衝撃の火災から6年、パリのノートルダム大聖堂で今日も続く復活への歩み

大聖堂の再建工事は着々と進められていた。2025年(令和7年)初夏、フランスのパリを訪れて、真っ先に駆けつけた場所、それはノートルダム大聖堂だった。ユネスコの世界文化遺産にも登録されている教会は、世界中に衝撃を与えた火災から力強く復活の歩みを続けている。
パリ発祥の地の大聖堂
セーヌ川の真ん中にある島「シテ島」は、パリ発祥の地でもある。紀元前300年頃に、ケルト人のパリシイ族が暮らし始めて、そこからパリの町が栄えていった。ノートルダム大聖堂は、そのシテ島に12世紀に建設されたゴシック式の教会である。
数々の歴史の舞台
「ノートルダム」はフランス語で「notre dame」(私たちの貴婦人)という意味で、聖母マリアを表している。そんな崇高な名前を持つ大聖堂は、数々の歴史の舞台にもなってきた。百年戦争のヒロインであるジャンヌ・ダルクの復権裁判、また、ナポレオン・ボナパルトが皇帝になる戴冠式など、フランスの歩みを見守ってきた。『ノートルダムの鐘』というディズニー映画やミュージカルの舞台にもなった。
衝撃を与えた火災

そんな歴史ある大聖堂を火災が襲ったのは、2019年(平成31年)4月15日の夕刻だった。出火原因はその後の捜査でもはっきりと判っていないが、火は10時間以上も燃え続けた。大聖堂の屋根の部分と、その象徴と言える高さ96メートルの尖塔が焼け落ちた。塔が倒れる瞬間を伝える映像は、その日の内に世界を駆け巡った。年間1,200万人が訪れるという“パリの象徴”ノートルダム大聖堂の火災は大きな衝撃を与えた。
復活への歩みは力強く

マクロン大統領は、火災の翌日早々に「ノートルダム大聖堂は、すべてのフランス国民のものであり、その再建は国民の望みである」と、5年以内の再建を宣言した。政府内に「大聖堂再建担当」という特別代表ポストを設けた。国内の企業や芸術家などに呼びかけて「シャンティエ・ド・フランス」日本語に訳すと「フランス作業所」というチームを編成して、復元をスタートした。

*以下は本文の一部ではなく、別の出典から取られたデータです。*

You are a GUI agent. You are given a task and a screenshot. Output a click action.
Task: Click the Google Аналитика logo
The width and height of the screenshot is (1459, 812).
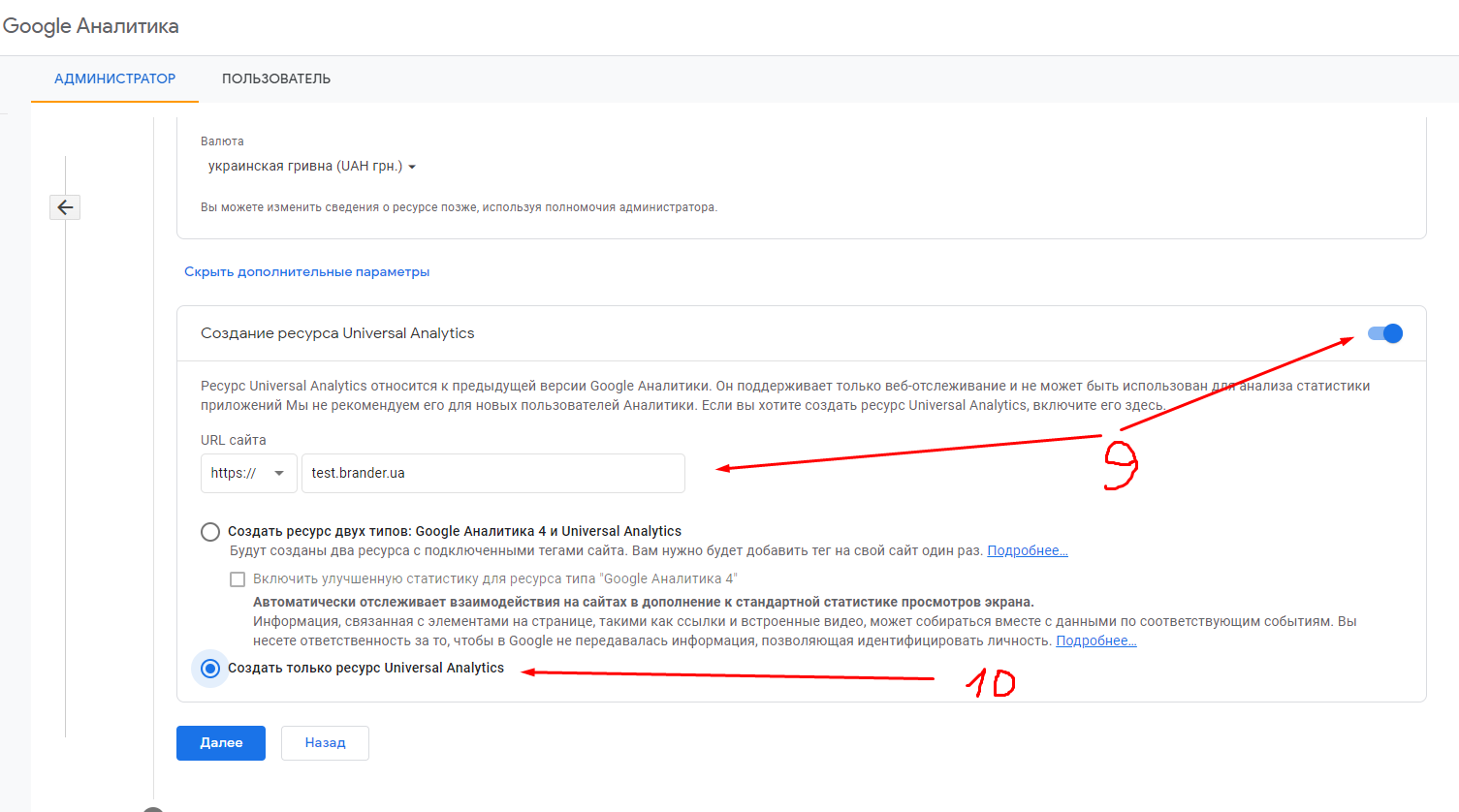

寄付などで集まった8億ユーロ、日本円にして1,300億円もの予算を投じて、2,000人が工事にあたった。新型コロナ禍もあって「5年以内」には間に合わなかったが、2024年(令和6年)の12月には、大聖堂の一般公開にまでこぎつけた。
復元工事の“今”を訪ねた

その後、工事は尖塔部分の復元や内部の祭壇周辺を中心に進んでいる。実際に近くへ行くと、とてつもない数の鉄骨によって丁寧に足場が組まれ、スタッフが忙しく作業をしていた。南側のセーヌ河畔から見ると、作業所の壁には巨大な看板が掲げられ、そこには修復にあたっている設計者や技術者ら4人の大きな写真が紹介されている。“人の力”によって、大聖堂を復活させるのだという意気込みを、力強くアピールしているようだ。大聖堂前の広場には、「観覧席」のような段差が設置されていて、腰を下ろして工事の風景を見ることもできた。
地下に眠っていた財産

今回の火災では、焼けた大聖堂の地下から思わぬ副産物がもたらされた。再建工事のために教会の床を剥がしたところ、沢山の装飾品が見つかったのだ。彫刻やキリスト像など、その数は1,000点以上という。およそ800年前から、大聖堂の地下で眠っていた。色も形も当時のままほぼ保たれていて、考古学者たちも「ノートルダムの歴史を知る上で貴重な資料になる」と評価する。そんな品々のパネル写真も、工事現場周辺で展示されている。同じ年に火災があった沖縄の首里城が、復元工事の様子を日々公開する“見せる復興”に取り組んでいるが、ノートルダム大聖堂も負けじと、復活の歩みを訪れる人たちに紹介している。
作業は2027年を目標に続けられるという。夏に向かうセーヌ川を吹く風は優しい。それを頬に受けながら、大聖堂の周辺では、世界各国から訪れた人たちが、復活する大聖堂を眩しそうに見上げていた。